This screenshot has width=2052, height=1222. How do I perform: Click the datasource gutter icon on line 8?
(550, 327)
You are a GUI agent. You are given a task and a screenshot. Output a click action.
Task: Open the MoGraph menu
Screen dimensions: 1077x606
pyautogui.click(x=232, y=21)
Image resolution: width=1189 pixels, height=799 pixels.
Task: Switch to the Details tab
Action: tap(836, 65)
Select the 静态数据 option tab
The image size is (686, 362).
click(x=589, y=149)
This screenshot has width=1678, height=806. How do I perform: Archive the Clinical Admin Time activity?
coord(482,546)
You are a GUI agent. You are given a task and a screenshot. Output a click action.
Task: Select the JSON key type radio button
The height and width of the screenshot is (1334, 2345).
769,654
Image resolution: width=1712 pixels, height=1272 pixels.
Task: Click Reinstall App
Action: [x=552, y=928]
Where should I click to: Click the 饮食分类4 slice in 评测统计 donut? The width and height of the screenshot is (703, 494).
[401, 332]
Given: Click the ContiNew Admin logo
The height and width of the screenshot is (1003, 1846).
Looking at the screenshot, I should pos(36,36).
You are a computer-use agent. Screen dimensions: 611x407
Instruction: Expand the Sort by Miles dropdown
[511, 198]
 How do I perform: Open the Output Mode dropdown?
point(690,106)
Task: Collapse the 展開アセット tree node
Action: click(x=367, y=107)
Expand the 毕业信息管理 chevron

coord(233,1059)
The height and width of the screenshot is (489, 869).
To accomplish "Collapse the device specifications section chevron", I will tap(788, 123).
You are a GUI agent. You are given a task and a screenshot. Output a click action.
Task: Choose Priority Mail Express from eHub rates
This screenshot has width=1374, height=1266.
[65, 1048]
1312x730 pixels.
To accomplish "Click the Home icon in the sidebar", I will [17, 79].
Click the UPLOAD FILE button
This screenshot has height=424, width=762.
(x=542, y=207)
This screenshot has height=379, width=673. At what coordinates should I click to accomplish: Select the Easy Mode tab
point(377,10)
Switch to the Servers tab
++++++++++++++++++++
## Work item
The material should be transcribed in full, character for character.

## Answer space
This screenshot has width=2052, height=1222. How do I perform: Click the datasource gutter icon on line 8?
(550, 327)
You are a GUI agent. You are given a task and a screenshot. Output a click action.
Task: Open the MoGraph menu
Screen dimensions: 1077x606
pyautogui.click(x=232, y=21)
Image resolution: width=1189 pixels, height=799 pixels.
Task: Switch to the Details tab
Action: tap(836, 65)
Select the 静态数据 option tab
The image size is (686, 362).
click(x=589, y=149)
This screenshot has width=1678, height=806. How do I perform: Archive the Clinical Admin Time activity?
coord(482,546)
You are a GUI agent. You are given a task and a screenshot. Output a click action.
Task: Select the JSON key type radio button
The height and width of the screenshot is (1334, 2345).
769,654
Image resolution: width=1712 pixels, height=1272 pixels.
Task: Click Reinstall App
Action: [x=552, y=928]
Where should I click to: Click the 饮食分类4 slice in 评测统计 donut? The width and height of the screenshot is (703, 494).
[401, 332]
Given: Click the ContiNew Admin logo
The height and width of the screenshot is (1003, 1846).
Looking at the screenshot, I should pos(36,36).
You are a computer-use agent. Screen dimensions: 611x407
Instruction: Expand the Sort by Miles dropdown
[511, 198]
 How do I perform: Open the Output Mode dropdown?
point(690,106)
Task: Collapse the 展開アセット tree node
Action: click(x=367, y=107)
Expand the 毕业信息管理 chevron

coord(233,1059)
The height and width of the screenshot is (489, 869).
To accomplish "Collapse the device specifications section chevron", I will tap(788, 123).
You are a GUI agent. You are given a task and a screenshot. Output a click action.
Task: Choose Priority Mail Express from eHub rates
This screenshot has width=1374, height=1266.
[65, 1048]
1312x730 pixels.
To accomplish "Click the Home icon in the sidebar", I will [17, 79].
Click the UPLOAD FILE button
This screenshot has height=424, width=762.
(x=542, y=207)
This screenshot has height=379, width=673. At what coordinates should I click to accomplish: Select the Easy Mode tab
point(377,10)
Switch to the Servers tab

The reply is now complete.